Une remise en question radicale doit pouvoir se faire sans nécessairement rejeter tout ce que l’orientalisme a produit, et c’est sans doute là que le livre de Said pose le plus grand problème : dans l’impression qu’il donne de l’impossibilité pour l’orientalisme de changer, Said ne s’occupe pas de l’adéquation des écrits des orientalistes avec la réalité. A cette question essentielle est pourtant lié tout progrès d’un nouveau type de connaissance : la Description de l’Egypte ne contient-elle pas des informations susceptibles d’être utilisées, après lecture critique, pour l’histoire de l’Egypte au XVIIIe siècle ? Le débat sur l’orientalisme en serait-il au même point si les affirmations de Gibb et de Bowen n’avaient servi de base, parce qu’elles n’étaient pas pure création, à une critique constructive ? En ce sens, on peut se demander, tout en reconnaissant l’écrasante charge idéologique de l’orientalisme, en quoi les conditions de progression de l’histoire du monde musulman diffèrent radicalement de celles des autres branches de l’histoire, voire de tout autre discipline, procédant par remises en cause, souvent radicales, d’un certain acquis.

D’une façon générale, l’orientalisme apparaît dans le livre de Said comme obéissant à une loi de fonctionnement intérieure à lui-même. Certes, il situe l’émergence de l’orientalisme moderne avec précision dans le contexte impérialiste du XIXe siècle. (Une étude de l’orientalisme allemand devrait d’ailleurs apporter des nuances sur le développement d’une idéologie de domination dans un pays qui n’a pas eu avec l’Orient un rapport de possession directe comme la France ou l’Angleterre.) Pourtant, lorsque Said rattache par le Moyen Age et la Renaissance l’orientalisme moderne à la vision de l’Autre chez Eschyle, peut-être abusivement occidentalisé par une lecture orientaliste, lorsqu’il écrit que l’apparition des mouvements de libération nationale n’a entraîné qu’une adaptation et aucun progrès (la remise en cause actuelle n’est-elle pas elle-même un résultat de cette modification du rapport de forces ?), on a l’impression que les complexes conditions extérieures au discours qui rendent compte de la possibilité du discours orientaliste sont diluées dans l’impossibilité fondamentale où serait une culture d’en appréhender une autre.

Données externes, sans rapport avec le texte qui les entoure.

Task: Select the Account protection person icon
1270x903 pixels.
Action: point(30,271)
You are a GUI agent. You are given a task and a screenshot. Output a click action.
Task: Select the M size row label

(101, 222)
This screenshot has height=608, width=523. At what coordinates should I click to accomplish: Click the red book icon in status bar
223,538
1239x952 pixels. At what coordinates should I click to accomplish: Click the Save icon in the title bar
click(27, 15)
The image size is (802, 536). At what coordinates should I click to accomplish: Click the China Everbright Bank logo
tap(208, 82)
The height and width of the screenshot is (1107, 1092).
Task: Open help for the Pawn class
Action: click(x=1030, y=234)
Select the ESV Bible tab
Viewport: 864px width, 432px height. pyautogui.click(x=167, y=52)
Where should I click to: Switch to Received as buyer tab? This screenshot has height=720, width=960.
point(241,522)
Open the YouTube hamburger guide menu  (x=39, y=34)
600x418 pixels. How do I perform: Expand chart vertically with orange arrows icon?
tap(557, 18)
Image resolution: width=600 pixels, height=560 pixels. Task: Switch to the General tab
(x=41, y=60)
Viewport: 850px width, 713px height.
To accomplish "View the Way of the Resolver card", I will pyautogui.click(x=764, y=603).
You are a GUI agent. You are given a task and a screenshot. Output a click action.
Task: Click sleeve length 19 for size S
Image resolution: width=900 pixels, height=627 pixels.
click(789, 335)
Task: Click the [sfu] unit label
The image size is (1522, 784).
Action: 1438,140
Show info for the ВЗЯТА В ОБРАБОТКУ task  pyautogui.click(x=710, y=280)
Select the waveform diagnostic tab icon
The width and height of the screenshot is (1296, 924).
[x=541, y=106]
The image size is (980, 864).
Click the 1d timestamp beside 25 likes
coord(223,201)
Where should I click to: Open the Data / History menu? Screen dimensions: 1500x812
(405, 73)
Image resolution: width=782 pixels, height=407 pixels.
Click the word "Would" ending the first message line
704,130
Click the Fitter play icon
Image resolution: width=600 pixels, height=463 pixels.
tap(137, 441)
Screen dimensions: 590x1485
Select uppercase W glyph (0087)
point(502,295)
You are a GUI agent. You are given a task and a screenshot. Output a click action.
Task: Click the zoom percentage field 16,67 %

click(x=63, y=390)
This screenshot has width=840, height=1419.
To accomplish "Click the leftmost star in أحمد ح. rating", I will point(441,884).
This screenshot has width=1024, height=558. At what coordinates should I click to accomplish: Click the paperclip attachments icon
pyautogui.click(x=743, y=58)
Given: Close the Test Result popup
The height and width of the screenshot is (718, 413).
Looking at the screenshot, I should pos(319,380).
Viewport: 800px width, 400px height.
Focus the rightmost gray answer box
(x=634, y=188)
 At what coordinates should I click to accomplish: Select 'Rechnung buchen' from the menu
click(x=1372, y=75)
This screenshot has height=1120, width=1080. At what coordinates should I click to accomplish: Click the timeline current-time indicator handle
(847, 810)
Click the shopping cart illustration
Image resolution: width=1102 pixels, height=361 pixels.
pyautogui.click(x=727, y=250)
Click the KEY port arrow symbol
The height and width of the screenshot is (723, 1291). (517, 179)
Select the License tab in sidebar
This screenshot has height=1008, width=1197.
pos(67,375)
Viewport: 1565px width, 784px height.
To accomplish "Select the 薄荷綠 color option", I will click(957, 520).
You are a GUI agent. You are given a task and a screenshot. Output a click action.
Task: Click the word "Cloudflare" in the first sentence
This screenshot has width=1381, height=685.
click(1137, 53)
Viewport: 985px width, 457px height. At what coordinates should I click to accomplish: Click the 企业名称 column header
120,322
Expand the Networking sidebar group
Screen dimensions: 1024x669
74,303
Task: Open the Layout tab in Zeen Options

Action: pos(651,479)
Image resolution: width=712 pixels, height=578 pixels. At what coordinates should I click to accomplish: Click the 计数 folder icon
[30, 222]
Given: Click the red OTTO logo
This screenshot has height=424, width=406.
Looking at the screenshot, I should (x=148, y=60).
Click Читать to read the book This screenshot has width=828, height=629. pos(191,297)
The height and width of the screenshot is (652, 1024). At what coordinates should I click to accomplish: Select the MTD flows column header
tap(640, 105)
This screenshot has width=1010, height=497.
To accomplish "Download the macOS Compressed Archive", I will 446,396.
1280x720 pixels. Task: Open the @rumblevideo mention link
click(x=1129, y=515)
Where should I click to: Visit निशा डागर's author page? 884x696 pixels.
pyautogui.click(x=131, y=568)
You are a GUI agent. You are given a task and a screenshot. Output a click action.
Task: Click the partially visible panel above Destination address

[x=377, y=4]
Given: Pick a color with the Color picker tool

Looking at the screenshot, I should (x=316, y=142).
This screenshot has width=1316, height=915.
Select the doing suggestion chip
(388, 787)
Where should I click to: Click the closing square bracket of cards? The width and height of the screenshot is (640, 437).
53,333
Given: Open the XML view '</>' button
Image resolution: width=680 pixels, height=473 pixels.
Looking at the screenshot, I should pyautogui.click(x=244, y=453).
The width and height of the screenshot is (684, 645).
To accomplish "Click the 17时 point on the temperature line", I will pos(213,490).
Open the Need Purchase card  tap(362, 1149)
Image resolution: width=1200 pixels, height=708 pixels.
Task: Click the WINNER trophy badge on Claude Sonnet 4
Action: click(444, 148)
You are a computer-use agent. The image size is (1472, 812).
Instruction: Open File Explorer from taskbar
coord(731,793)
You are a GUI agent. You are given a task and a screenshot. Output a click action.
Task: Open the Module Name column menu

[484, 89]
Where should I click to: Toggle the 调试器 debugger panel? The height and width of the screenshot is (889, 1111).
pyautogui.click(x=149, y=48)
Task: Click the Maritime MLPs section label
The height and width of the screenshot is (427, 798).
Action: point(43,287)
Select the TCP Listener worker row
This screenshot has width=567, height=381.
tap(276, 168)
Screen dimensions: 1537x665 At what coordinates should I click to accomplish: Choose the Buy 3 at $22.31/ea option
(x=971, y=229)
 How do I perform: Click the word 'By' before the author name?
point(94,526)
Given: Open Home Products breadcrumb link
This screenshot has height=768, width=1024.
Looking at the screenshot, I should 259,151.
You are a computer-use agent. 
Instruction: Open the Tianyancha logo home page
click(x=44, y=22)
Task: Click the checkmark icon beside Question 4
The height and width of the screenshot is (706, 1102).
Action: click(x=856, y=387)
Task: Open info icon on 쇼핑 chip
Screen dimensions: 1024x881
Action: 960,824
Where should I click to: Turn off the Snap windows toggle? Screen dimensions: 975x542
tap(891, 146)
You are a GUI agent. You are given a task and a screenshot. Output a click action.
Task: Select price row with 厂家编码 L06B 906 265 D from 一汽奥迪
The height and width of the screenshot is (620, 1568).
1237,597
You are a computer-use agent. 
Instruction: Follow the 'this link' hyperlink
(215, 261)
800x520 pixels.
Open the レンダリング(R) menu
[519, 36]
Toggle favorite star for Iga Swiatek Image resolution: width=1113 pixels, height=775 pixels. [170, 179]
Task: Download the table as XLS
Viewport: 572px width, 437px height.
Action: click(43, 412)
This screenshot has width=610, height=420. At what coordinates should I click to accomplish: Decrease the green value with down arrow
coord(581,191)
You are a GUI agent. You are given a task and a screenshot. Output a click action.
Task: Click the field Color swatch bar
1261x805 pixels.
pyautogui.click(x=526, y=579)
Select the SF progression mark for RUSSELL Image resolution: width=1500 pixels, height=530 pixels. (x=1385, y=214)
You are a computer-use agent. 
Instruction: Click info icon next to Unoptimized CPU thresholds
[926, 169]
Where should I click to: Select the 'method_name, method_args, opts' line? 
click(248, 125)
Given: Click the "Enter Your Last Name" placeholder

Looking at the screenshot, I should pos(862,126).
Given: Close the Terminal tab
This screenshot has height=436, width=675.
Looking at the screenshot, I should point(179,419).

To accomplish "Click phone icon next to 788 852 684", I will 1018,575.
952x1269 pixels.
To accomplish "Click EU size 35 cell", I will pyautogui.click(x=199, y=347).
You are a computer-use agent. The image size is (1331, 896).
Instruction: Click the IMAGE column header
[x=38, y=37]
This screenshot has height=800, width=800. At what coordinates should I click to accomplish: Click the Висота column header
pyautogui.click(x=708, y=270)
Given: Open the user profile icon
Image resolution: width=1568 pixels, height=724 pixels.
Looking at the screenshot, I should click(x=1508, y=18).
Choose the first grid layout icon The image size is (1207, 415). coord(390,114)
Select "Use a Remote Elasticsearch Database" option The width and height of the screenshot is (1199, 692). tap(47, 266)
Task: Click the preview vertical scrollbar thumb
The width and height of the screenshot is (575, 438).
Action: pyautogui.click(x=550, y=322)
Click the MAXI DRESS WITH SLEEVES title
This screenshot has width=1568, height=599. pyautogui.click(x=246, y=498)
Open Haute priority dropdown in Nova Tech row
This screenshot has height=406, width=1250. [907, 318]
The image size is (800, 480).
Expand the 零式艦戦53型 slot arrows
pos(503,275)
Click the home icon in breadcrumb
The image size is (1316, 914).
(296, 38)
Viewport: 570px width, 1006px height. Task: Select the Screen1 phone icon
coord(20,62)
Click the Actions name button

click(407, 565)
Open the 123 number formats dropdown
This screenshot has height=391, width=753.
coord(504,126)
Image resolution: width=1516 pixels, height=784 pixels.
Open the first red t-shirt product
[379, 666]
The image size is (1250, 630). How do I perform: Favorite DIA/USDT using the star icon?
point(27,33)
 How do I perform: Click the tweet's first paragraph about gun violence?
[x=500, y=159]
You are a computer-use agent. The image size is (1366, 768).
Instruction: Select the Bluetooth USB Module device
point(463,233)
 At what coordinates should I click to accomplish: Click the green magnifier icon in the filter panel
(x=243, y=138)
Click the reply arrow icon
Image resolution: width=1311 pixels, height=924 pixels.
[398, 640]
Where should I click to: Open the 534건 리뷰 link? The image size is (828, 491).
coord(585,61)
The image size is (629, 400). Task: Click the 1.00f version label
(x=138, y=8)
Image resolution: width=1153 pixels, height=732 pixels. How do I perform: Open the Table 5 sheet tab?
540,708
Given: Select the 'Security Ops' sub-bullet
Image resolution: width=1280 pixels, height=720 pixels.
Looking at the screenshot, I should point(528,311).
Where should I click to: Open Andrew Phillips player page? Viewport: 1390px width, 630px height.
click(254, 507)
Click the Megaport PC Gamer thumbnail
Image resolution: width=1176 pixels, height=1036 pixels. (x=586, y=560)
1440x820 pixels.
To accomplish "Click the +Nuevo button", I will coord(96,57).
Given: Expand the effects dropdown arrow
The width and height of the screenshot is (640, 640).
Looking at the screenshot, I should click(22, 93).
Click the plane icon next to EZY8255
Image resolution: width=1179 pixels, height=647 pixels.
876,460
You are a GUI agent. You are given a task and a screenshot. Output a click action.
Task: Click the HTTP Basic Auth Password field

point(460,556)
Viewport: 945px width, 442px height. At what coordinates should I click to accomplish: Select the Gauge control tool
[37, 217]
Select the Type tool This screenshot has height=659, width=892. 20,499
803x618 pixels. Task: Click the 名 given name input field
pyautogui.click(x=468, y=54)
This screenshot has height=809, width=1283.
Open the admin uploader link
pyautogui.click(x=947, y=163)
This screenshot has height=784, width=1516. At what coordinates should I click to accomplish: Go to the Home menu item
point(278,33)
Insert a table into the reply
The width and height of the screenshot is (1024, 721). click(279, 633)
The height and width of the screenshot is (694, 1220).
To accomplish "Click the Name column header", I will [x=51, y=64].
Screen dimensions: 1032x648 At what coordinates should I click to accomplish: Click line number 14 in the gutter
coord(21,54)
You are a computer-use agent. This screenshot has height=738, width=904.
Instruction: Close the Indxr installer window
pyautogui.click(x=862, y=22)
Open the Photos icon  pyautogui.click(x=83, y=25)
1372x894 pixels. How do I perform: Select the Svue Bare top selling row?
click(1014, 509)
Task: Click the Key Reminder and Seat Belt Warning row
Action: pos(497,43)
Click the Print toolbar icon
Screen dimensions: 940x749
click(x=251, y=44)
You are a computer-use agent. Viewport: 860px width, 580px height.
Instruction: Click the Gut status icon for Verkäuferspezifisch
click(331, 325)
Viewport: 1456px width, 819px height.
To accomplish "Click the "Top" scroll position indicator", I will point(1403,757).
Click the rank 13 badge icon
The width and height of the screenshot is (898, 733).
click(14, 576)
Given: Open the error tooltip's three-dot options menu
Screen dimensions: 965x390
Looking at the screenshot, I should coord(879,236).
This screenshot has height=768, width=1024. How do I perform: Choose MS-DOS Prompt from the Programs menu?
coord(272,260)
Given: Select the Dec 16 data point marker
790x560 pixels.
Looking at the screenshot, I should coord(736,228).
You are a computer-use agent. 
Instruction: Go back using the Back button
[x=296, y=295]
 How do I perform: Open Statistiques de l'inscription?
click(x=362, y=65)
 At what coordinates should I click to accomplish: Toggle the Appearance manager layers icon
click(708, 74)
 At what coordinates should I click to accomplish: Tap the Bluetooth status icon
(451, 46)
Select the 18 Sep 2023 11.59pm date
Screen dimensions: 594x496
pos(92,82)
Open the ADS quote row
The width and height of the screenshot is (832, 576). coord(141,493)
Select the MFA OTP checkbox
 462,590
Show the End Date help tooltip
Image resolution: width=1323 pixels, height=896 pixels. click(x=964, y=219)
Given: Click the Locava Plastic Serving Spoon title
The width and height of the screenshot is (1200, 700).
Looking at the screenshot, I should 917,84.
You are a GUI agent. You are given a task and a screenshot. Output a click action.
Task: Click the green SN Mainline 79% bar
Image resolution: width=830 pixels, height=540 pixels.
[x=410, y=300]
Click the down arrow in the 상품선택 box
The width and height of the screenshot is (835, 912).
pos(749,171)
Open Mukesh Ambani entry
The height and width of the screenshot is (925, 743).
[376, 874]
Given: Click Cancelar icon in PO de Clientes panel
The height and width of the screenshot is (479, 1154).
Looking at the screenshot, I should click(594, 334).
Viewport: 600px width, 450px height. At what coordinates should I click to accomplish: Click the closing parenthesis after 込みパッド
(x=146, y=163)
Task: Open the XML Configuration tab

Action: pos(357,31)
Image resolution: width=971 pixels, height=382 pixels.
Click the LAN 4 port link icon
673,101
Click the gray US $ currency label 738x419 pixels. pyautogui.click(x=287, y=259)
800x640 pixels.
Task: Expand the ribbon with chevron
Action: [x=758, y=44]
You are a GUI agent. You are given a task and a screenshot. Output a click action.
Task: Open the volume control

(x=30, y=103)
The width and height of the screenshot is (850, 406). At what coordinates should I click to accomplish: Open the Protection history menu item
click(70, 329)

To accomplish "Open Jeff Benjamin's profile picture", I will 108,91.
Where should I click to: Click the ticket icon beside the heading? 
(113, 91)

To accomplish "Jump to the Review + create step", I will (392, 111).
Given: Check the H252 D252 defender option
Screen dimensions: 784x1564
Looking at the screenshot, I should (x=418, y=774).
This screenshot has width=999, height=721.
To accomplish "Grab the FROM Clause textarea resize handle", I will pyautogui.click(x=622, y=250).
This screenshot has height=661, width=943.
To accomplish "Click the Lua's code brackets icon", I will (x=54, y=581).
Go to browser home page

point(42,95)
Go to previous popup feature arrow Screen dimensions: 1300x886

Au problème qu’il pose : « Comment étudier d’autres cultures d’un point de vue libertaire, non répressif et sans manipulation », la réponse ne peut résider – et la critique aurait été sur ce point nécessaire et urgente – dans les appréhensions dites « de l’intérieur » d’une « irréductible spécificité ». De telles approches, qu’elles soient généralisantes ou atomisées en observations ponctuelles, peuvent-elles déboucher sur autre chose qu’un essentialisme plus raffiné ? Si l’on veut détruire cette notion idéologique de l’Autre, objet de crainte ou objet dominé, il faut bien trouver un langage, une méthode d’analyse permettant, en évitant réduction ou projection, de rendre compte, et pas seulement aux spécialistes, de cette histoire sans frontières. Refuser la possibilité d’un tel langage, d’une telle méthode, serait laisser le dernier mot à … l’orientaliste, seul capable de parler de l’incommunicable.